◆ Задание
Какую драму, согласно фрагменту страницы, Метерлинк считал самой замечательной из всех, написанных после Шекспира?

◆ Фрагмент страницы
::::::

Георгий Адамович - Table talk
Прислуживали в ресторане дамы обычного эмигрантского типа: каждая бывала при дворе, у всех были несметные миллионы, особняки, кареты, имения, а если случалось, одна из них была артисткой, то конечно знаменитостью и солисткой Его Величества. Других дам, как всем известно, в эмиграции до крайности мало.
К старичку, по его бедности, отношение было пренебрежительное.
— Будьте любезны, сударыня… биточки в сметане!
— Сегодня биточков нет. Я вам принесла зразы.
— Но я не люблю зраз.
— Что за капризы! Кушайте, что дают. В другой раз:
— Борщ что-то как будто не очень горячий.
— А вы, может быть, хотели бы, чтобы он для вас кипел целый день?
Длилось это несколько лет. Старичок все молчал. Наконец он совсем одряхлел, слег и попал в больницу. Пришло ему время умирать. За несколько минут до смерти он приподнялся на постели и еле слышно сказал:
— Много я обид в «Ласточке» видел! Вздохнул и умер.
* * *
Поздно вечером в кафе «Мюра», вдвоем с Ходасевичем, только что расставшимся со своими партнерами-бриджистами.
Он утомлён, нервен и как-то более лиричен, чем обычно. Разговор, конечно, о поэзии. Строчки Блока:
Будьте ж довольны жизнью своей,
Тише воды, ниже травы…
Ходасевич вздыхает, разводит руками.
-Да, что тут говорить!.. Был Пушкин и Блок. Всё остальное – между.
Эти его слова, – которые помню совершенно точно, – позднее я передал Алданову. Он был ими озадачен.
– Как? А Тютчев? А ваш же Некрасов? А, наконец, Лермонтов?
Но в каком-то смысле Ходасевич был прав, даже если в этом почти столетнем «между» были поэты и крупнее Блока.
* * *
Алданов на каком-то банкете или обеде в Ницце встретился с Метерлинком. И, сидя за столом с ним рядом, сказал ему:
— Я никогда в жизни не видел Толстого и до последнего своего дня буду жалеть об этом. Но теперь у меня есть утешение… вы, конечно, понимаете, какое!
Метерлинк, по его словам, был чрезвычайно доволен, а разговорившись о Толстом, сказал, что, по его мнению, «Власть тьмы» — самая замечательная драма из всех, написанных после Шекспира.

::::::

◆ Фрагмент набора данных

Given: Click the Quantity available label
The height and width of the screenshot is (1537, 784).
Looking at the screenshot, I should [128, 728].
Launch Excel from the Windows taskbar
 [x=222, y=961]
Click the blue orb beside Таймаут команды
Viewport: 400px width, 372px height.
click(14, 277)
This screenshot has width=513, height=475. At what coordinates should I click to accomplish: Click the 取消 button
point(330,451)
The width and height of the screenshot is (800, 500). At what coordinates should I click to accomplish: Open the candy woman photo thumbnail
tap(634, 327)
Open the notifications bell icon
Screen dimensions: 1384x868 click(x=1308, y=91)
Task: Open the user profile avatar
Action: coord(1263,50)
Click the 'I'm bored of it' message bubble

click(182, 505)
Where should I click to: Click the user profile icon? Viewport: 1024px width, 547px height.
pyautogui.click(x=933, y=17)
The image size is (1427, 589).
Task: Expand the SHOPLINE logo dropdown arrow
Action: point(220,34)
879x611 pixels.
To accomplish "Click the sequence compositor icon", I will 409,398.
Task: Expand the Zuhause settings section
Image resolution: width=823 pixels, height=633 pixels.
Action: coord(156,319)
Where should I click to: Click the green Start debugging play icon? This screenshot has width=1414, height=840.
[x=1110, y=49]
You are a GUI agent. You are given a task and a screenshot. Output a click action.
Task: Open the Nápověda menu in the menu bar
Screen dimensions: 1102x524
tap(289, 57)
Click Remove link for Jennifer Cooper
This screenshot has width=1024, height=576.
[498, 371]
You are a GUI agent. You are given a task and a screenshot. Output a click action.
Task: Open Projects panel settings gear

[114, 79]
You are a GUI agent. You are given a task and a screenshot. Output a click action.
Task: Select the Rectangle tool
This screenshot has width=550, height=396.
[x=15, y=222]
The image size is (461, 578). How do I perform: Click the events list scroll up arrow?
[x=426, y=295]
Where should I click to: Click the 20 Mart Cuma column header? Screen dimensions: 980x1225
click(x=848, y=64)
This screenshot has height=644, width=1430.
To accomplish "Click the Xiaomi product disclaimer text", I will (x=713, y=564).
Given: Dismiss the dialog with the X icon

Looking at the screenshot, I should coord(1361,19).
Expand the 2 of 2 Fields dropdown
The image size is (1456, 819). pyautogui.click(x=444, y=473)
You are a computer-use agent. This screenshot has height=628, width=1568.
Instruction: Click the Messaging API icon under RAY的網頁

::::::

◆ Результат выполнения
«Власть тьмы».